◆ Task requirements:
Please retype exactly the lines from the one containing "You are a computer-use" through the end of the records, leaving out the pictures.

◆ Material supplied:
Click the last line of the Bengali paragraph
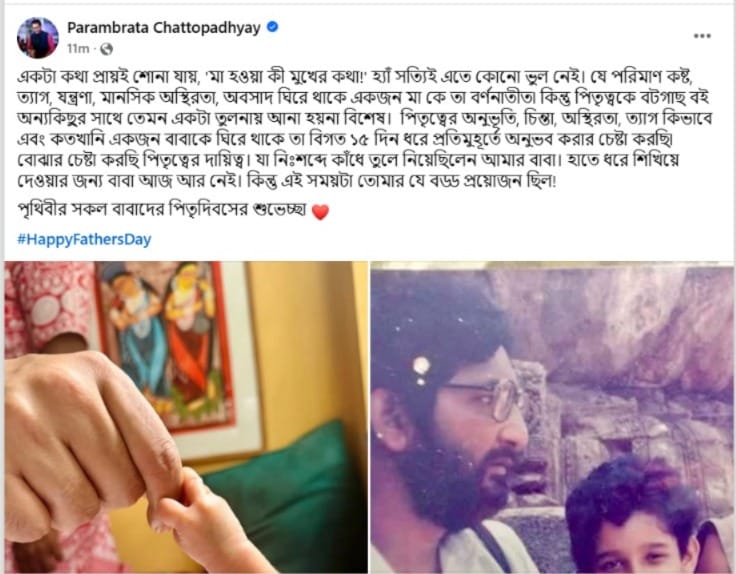736x574 pixels. (x=286, y=181)

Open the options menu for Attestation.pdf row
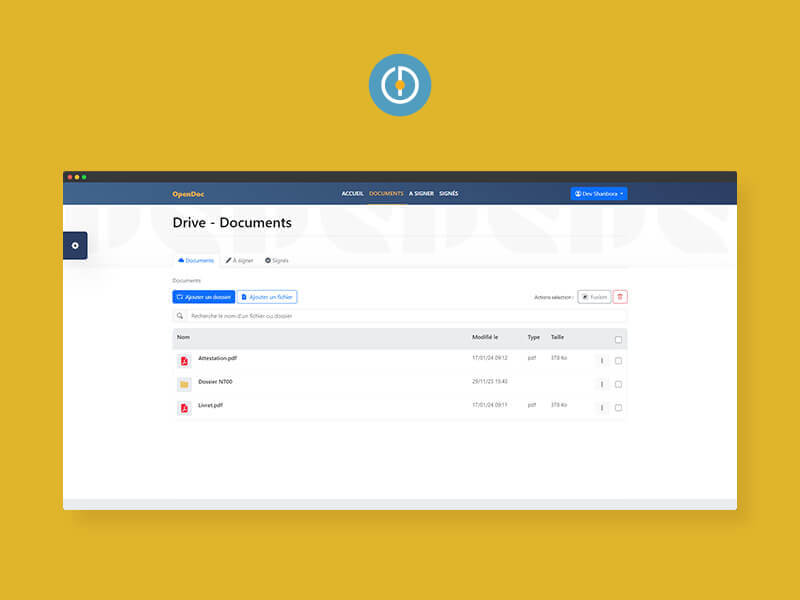602,360
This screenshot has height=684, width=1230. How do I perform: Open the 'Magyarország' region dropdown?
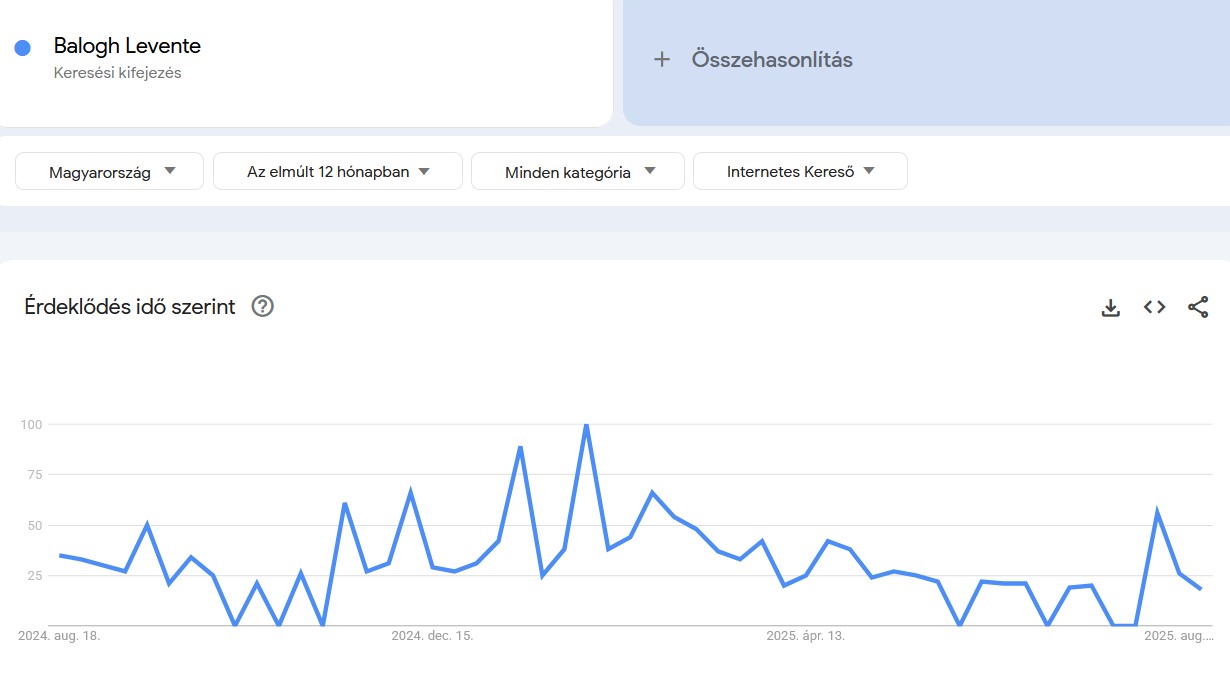tap(108, 171)
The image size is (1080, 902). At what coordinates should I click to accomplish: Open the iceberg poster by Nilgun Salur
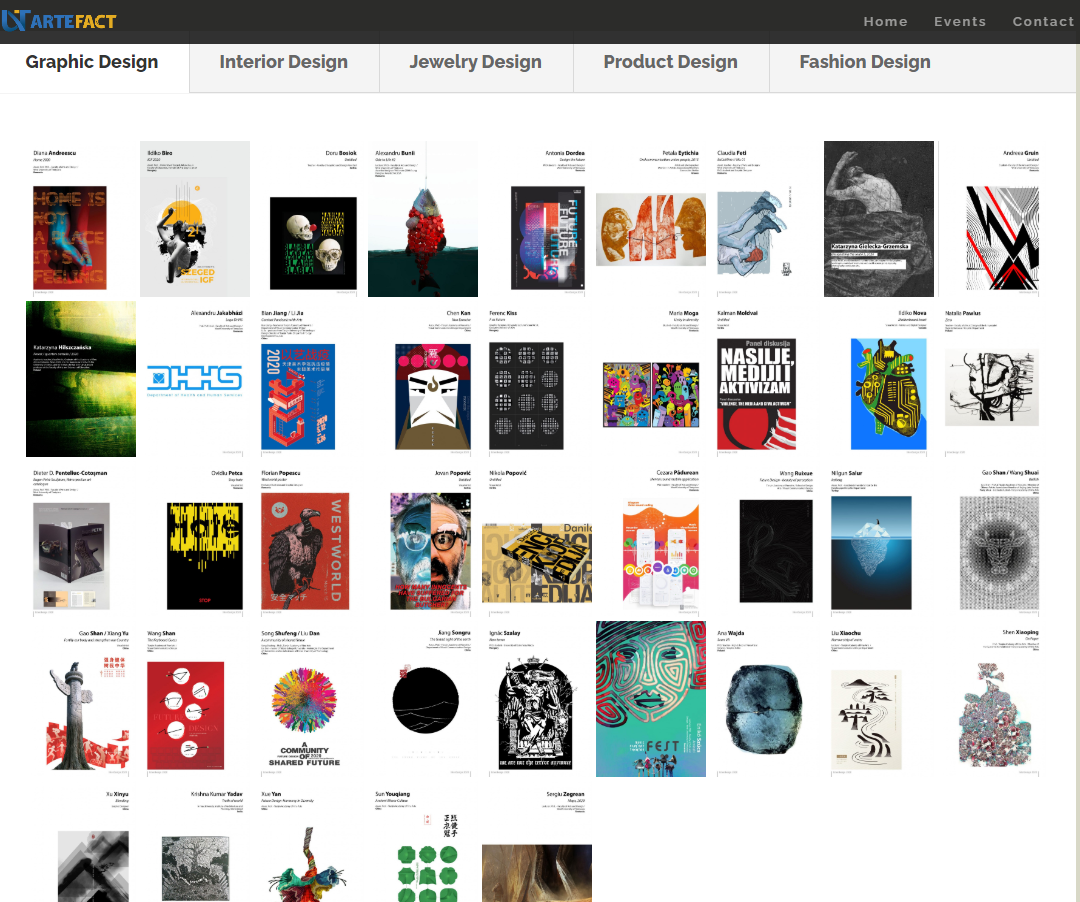pos(871,552)
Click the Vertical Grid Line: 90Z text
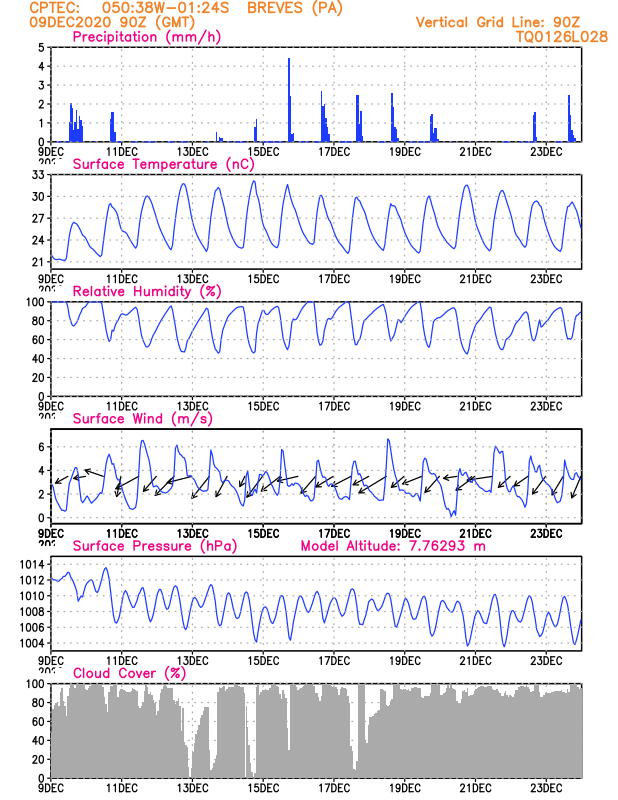This screenshot has height=800, width=618. (x=498, y=22)
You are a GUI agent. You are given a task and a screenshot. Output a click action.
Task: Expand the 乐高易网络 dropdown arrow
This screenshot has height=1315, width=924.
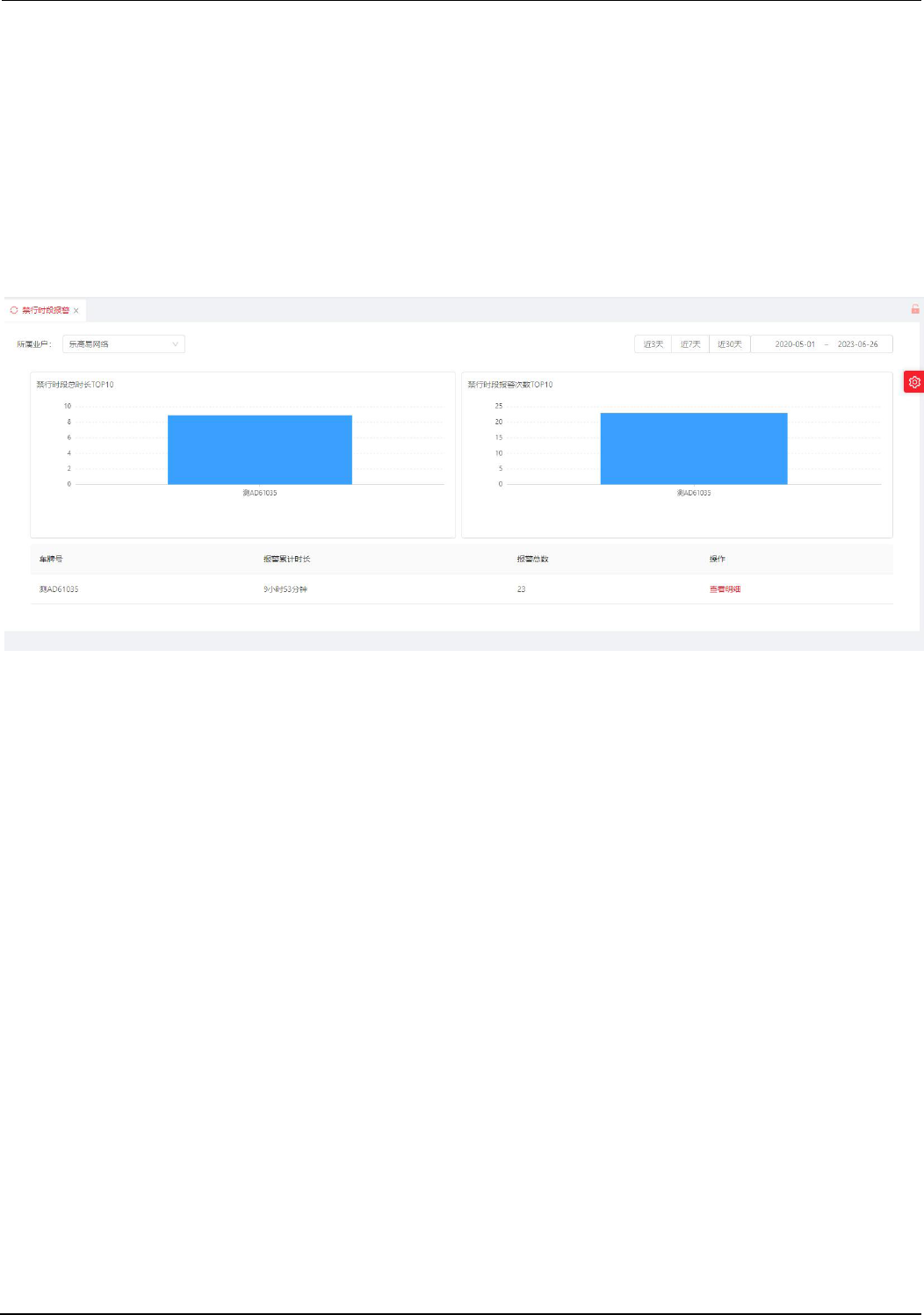pyautogui.click(x=176, y=344)
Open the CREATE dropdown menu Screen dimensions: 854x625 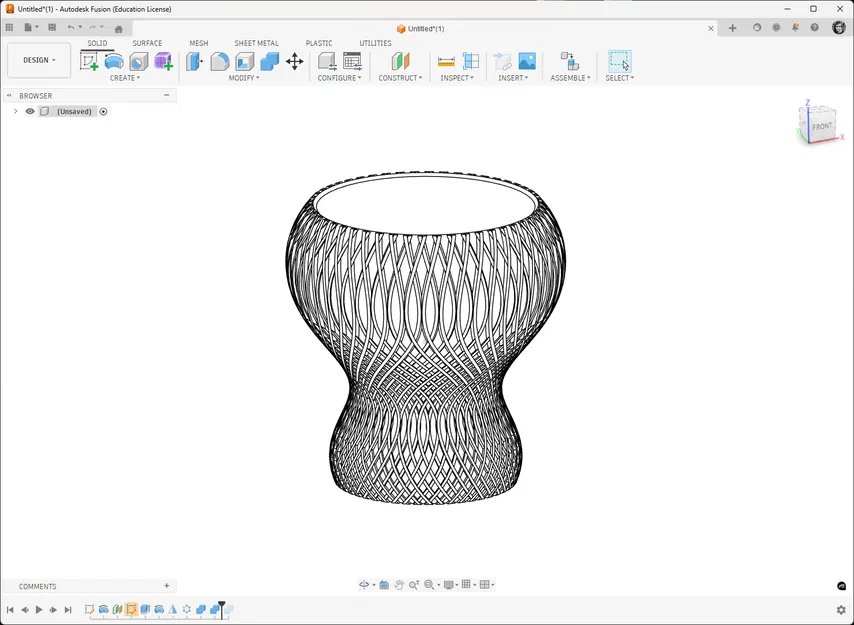(x=125, y=78)
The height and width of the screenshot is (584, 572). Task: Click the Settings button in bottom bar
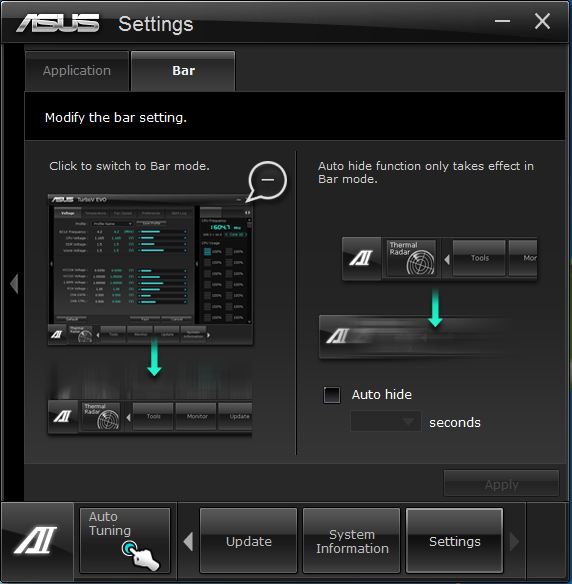pos(455,541)

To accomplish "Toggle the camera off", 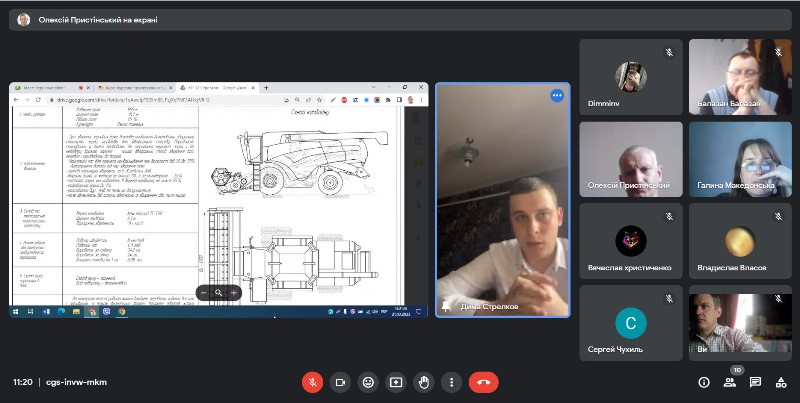I will coord(341,382).
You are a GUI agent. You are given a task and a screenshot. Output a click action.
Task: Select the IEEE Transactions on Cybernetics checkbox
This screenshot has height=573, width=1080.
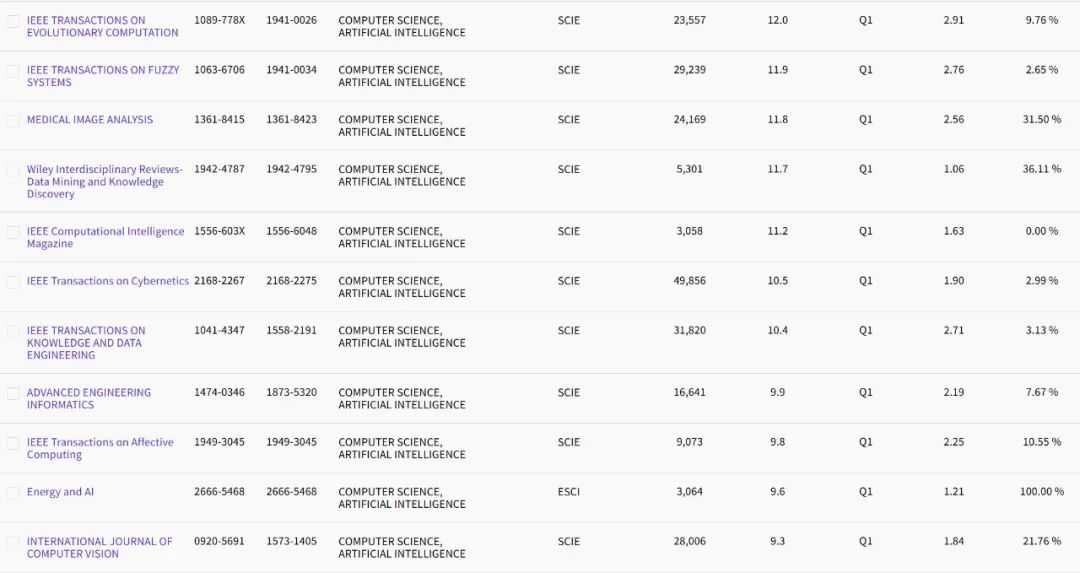coord(13,282)
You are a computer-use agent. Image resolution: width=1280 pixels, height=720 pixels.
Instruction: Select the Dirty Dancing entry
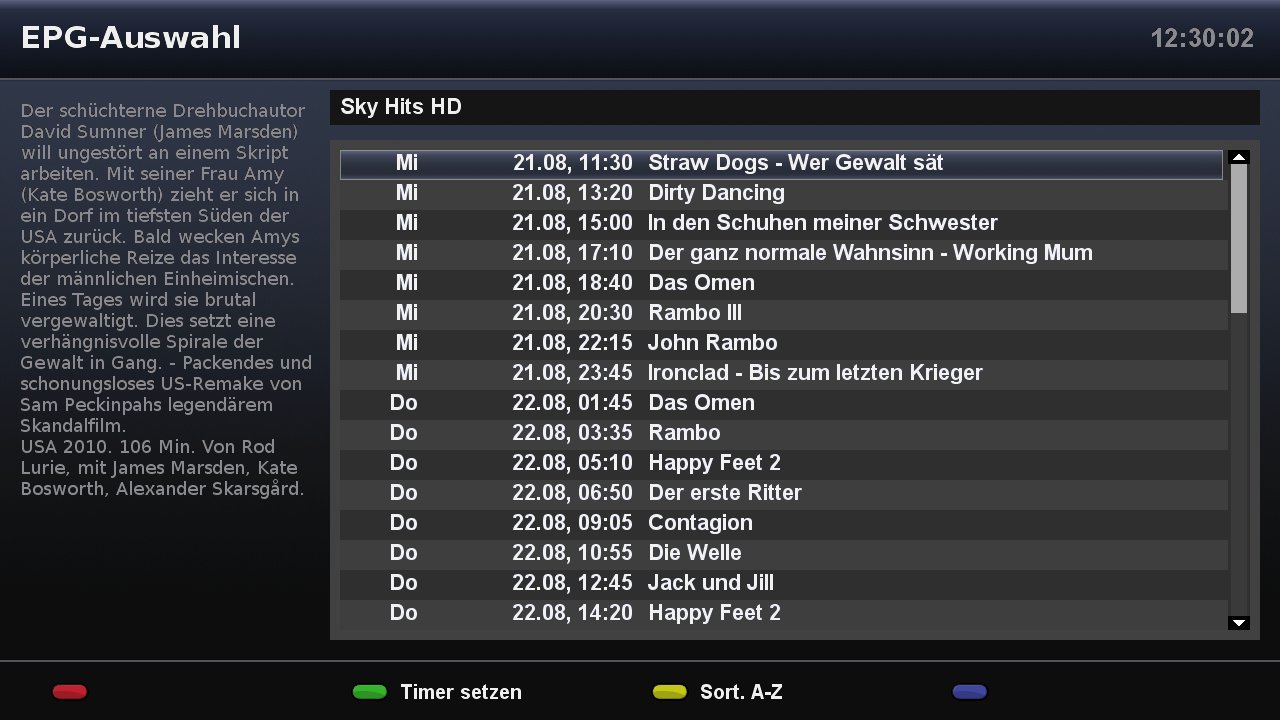[x=716, y=193]
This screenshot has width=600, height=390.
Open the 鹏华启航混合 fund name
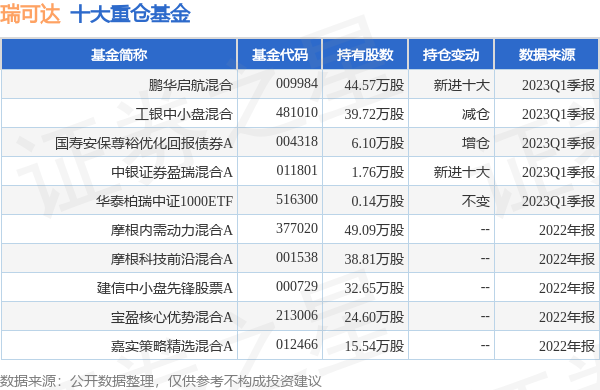point(191,85)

◆ Solution to this exercise:
You are a computer-use agent. Image resolution: width=1280 pixels, height=720 pixels.
Instruction: Select the Dirty Dancing entry
[x=716, y=193]
This screenshot has width=600, height=390.
Open the 鹏华启航混合 fund name
point(191,85)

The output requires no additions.